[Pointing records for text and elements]
══════════════════════════════
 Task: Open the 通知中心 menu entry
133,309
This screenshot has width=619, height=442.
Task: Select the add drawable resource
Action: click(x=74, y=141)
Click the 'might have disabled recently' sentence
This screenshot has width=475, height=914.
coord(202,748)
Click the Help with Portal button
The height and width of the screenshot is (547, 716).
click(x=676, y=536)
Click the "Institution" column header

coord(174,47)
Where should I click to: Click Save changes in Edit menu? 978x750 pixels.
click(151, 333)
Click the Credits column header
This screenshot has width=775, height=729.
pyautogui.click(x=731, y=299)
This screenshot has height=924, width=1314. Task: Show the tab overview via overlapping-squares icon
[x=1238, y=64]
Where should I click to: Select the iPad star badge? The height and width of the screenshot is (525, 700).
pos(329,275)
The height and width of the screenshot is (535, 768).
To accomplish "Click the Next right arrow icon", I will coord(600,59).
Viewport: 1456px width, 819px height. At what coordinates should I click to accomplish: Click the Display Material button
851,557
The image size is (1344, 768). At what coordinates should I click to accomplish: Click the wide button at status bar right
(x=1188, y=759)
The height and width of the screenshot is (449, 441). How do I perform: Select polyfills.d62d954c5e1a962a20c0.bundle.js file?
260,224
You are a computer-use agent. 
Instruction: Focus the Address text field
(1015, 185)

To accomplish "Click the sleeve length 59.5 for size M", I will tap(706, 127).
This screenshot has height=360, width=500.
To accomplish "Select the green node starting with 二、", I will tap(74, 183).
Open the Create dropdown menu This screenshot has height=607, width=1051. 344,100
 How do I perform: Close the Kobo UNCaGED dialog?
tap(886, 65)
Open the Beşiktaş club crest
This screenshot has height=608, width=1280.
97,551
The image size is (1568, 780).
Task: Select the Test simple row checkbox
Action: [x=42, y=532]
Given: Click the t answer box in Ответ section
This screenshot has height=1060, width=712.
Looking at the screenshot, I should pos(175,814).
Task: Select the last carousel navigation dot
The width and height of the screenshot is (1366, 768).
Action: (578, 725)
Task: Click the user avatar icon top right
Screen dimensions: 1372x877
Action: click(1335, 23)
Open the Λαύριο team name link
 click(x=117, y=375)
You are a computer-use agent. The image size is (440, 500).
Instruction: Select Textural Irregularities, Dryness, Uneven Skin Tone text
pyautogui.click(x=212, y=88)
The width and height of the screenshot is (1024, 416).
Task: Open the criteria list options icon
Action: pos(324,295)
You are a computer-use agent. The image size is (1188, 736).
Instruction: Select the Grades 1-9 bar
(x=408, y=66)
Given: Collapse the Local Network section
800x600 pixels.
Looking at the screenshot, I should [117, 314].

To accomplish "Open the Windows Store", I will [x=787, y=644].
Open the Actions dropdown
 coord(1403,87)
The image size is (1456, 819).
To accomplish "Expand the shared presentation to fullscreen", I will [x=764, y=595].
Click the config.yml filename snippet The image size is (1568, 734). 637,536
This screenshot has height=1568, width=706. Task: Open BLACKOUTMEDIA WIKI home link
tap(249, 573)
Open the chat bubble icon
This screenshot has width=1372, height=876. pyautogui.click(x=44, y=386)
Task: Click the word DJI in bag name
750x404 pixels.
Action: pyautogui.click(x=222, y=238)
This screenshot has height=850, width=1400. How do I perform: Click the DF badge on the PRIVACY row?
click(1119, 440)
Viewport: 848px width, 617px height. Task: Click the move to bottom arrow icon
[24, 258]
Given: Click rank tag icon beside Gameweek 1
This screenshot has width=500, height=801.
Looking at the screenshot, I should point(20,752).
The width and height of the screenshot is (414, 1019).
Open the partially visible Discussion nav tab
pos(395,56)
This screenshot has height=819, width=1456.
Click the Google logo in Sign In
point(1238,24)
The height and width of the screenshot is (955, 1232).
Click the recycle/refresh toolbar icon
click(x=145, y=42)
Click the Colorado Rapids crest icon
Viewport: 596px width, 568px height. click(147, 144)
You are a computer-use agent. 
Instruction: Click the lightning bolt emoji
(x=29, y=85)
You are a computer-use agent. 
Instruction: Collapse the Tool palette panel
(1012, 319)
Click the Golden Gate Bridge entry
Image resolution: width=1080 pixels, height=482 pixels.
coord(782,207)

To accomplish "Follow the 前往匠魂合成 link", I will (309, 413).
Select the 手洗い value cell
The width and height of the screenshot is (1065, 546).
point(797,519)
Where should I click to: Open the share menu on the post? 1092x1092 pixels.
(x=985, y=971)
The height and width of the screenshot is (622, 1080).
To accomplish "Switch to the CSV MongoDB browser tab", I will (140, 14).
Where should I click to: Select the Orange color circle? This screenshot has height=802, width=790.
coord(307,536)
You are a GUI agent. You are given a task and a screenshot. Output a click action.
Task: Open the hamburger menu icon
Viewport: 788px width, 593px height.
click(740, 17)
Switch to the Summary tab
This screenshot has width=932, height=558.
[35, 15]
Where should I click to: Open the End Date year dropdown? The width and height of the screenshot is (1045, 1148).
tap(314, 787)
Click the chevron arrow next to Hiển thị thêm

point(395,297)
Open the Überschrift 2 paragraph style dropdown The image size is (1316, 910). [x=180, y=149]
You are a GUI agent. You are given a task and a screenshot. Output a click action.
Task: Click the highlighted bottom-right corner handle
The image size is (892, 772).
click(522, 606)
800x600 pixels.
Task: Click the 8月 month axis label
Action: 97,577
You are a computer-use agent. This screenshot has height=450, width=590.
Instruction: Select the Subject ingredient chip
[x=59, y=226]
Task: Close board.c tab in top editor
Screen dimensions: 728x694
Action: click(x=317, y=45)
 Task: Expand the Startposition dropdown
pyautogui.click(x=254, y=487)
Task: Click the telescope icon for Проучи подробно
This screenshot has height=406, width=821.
══════════════════════════════
### EXERCISE PROMPT
Format the lines from the first one up to and including the line containing "pyautogui.click(x=731, y=299)" as a JSON list of strings, one string per line, with blank lines omitted.

### ANSWER
[
  " Task: Open the 通知中心 menu entry",
  "133,309",
  "This screenshot has width=619, height=442.",
  "Task: Select the add drawable resource",
  "Action: click(x=74, y=141)",
  "Click the 'might have disabled recently' sentence",
  "This screenshot has width=475, height=914.",
  "coord(202,748)",
  "Click the Help with Portal button",
  "The height and width of the screenshot is (547, 716).",
  "click(x=676, y=536)",
  "Click the \"Institution\" column header",
  "coord(174,47)",
  "Where should I click to: Click Save changes in Edit menu? 978x750 pixels.",
  "click(151, 333)",
  "Click the Credits column header",
  "This screenshot has width=775, height=729.",
  "pyautogui.click(x=731, y=299)"
]